(Pixel coordinate grounding data)

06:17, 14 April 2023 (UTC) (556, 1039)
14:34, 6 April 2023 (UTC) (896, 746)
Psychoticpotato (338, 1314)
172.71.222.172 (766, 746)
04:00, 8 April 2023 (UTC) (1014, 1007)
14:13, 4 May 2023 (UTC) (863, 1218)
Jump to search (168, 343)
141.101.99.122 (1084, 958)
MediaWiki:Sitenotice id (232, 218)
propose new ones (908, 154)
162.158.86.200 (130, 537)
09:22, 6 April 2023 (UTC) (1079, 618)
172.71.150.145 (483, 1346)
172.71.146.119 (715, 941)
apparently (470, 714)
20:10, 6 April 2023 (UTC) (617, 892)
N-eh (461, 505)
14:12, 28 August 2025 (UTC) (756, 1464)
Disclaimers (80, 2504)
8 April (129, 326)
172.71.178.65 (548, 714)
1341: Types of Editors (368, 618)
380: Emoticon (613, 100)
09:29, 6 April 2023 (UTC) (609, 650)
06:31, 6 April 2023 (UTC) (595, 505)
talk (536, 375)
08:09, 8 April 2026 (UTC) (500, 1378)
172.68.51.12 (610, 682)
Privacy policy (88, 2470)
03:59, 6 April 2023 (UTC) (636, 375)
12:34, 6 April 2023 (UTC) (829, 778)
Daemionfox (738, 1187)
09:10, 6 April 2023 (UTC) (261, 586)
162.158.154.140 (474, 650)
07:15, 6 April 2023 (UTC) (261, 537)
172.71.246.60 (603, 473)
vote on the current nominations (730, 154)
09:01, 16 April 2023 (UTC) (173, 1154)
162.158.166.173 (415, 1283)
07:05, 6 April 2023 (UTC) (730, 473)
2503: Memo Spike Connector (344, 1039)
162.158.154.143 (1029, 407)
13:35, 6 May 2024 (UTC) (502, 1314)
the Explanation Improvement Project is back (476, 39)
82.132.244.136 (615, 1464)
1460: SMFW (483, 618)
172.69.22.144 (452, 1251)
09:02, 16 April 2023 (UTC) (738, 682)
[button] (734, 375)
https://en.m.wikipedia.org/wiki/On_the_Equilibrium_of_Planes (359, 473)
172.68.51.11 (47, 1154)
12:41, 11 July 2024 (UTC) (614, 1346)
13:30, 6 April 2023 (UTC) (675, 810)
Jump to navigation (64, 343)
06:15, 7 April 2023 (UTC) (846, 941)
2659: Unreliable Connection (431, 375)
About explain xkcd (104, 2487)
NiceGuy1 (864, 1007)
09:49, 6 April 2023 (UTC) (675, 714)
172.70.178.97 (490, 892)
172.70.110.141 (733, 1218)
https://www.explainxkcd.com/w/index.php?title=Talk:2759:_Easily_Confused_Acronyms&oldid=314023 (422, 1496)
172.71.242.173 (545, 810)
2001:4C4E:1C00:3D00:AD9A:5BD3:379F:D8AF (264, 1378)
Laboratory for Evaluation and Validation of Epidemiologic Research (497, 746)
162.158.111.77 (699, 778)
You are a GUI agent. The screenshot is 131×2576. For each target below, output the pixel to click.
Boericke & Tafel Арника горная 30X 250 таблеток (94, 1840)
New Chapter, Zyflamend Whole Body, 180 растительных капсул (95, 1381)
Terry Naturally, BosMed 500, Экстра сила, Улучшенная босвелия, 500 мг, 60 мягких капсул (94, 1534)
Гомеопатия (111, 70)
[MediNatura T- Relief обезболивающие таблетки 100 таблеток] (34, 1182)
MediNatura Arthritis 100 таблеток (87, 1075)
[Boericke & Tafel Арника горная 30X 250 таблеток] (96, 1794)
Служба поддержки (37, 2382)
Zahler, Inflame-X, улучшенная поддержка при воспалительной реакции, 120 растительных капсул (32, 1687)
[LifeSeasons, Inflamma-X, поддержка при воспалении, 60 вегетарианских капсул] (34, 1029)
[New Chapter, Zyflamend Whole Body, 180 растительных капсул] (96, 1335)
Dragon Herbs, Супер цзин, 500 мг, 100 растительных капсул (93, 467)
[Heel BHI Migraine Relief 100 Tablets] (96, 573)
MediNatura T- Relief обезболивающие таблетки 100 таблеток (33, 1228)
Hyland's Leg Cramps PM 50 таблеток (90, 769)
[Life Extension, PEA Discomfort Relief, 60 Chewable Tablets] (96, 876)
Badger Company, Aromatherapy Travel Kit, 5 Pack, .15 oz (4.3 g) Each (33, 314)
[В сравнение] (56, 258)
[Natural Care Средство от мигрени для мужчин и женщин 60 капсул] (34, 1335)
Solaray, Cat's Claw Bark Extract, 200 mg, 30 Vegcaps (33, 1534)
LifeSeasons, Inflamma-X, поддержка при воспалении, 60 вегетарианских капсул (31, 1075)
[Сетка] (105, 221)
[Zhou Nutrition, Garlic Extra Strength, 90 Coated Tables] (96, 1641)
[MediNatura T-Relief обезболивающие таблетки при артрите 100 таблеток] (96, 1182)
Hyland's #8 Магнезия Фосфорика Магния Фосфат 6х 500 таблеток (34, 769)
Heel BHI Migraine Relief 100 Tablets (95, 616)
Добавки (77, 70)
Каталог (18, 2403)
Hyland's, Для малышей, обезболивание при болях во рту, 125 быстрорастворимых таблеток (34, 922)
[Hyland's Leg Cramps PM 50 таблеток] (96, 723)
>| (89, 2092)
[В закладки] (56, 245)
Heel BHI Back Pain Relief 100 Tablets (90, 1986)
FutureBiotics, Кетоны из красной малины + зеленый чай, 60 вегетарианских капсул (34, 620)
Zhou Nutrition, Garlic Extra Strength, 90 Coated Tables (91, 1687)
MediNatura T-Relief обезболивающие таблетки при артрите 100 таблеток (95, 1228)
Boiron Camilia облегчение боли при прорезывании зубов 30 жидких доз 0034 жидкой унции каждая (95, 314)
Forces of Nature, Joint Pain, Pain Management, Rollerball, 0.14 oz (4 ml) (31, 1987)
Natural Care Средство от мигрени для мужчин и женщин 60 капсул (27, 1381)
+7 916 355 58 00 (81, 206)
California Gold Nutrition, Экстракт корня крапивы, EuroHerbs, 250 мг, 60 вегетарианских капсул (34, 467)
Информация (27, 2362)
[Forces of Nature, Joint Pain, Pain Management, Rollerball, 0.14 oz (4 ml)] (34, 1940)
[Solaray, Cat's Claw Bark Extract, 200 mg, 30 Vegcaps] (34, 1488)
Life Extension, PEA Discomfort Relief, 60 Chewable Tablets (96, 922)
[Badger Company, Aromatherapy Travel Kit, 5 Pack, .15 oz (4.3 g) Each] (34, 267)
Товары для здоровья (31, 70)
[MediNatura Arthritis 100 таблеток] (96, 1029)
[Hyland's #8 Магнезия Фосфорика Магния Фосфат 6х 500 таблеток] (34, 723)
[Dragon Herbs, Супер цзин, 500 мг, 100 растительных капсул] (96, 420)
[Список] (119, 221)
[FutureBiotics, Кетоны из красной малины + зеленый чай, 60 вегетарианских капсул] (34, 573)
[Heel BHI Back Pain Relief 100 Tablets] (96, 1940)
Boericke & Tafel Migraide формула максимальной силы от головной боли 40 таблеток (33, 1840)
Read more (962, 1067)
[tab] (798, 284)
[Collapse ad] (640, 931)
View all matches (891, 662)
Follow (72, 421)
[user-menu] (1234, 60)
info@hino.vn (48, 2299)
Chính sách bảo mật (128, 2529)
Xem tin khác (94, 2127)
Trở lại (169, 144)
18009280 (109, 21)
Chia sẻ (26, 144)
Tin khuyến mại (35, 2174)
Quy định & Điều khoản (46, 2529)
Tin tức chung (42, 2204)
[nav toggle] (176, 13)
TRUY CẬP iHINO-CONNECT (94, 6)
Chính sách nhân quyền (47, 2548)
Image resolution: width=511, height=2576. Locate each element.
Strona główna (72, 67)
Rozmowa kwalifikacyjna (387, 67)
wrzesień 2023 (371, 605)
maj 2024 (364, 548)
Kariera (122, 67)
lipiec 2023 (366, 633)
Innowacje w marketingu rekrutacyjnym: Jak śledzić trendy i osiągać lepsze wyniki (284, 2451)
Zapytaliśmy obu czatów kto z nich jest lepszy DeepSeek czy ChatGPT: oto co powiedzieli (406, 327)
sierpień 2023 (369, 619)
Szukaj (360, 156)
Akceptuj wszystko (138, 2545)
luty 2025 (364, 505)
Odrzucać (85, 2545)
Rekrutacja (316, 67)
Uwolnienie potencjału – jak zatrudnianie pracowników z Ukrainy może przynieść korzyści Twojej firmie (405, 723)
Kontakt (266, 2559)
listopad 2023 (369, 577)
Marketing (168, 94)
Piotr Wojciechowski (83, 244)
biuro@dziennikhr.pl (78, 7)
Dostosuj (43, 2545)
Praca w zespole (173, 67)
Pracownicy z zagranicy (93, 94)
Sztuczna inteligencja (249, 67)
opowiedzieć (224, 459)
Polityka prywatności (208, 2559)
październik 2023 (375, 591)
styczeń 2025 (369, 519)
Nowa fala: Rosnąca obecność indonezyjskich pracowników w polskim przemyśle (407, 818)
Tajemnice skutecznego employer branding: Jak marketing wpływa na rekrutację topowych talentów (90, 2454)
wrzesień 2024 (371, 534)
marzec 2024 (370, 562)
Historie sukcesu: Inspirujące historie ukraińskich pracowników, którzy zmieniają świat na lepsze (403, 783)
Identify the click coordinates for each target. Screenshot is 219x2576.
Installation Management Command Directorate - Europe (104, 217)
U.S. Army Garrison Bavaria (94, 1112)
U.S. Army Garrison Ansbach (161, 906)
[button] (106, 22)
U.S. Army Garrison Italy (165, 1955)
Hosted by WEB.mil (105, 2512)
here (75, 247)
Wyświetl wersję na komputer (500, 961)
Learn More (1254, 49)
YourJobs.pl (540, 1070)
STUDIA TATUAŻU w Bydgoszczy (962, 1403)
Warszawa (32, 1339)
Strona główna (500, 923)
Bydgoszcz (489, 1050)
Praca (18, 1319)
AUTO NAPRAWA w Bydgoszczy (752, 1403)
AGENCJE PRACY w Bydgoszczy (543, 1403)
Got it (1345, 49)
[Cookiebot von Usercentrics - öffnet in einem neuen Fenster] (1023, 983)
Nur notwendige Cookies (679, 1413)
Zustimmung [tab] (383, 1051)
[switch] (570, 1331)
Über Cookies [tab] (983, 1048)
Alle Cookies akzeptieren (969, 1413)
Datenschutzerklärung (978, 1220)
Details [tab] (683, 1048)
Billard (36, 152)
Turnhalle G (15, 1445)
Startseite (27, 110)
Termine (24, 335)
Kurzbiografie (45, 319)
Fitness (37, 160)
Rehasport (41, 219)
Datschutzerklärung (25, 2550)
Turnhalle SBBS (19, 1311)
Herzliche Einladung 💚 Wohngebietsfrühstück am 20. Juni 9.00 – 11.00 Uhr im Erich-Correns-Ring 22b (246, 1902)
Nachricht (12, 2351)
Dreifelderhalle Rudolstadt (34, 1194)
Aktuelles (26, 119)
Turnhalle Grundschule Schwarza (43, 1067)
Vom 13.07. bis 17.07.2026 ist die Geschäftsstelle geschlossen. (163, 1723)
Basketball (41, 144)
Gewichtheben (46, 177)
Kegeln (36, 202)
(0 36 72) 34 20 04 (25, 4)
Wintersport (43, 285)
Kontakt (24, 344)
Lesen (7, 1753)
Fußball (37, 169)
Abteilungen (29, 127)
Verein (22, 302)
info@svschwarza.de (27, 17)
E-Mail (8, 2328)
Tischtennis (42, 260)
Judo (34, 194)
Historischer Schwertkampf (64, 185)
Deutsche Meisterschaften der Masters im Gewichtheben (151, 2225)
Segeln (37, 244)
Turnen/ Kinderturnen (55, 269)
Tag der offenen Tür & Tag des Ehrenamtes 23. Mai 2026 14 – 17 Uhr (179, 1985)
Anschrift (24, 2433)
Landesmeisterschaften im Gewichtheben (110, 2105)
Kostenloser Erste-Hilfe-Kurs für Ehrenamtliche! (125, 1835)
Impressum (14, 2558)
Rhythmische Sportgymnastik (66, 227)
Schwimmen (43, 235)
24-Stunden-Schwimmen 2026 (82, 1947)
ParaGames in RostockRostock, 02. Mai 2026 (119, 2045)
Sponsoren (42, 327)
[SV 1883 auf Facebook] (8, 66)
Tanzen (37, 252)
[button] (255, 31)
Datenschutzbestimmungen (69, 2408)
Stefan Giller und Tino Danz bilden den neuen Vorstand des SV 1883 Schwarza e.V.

Task prompt: Count every line of the entries that includes "Bydgoszczy", and say the number alone.

Solution for this task: 3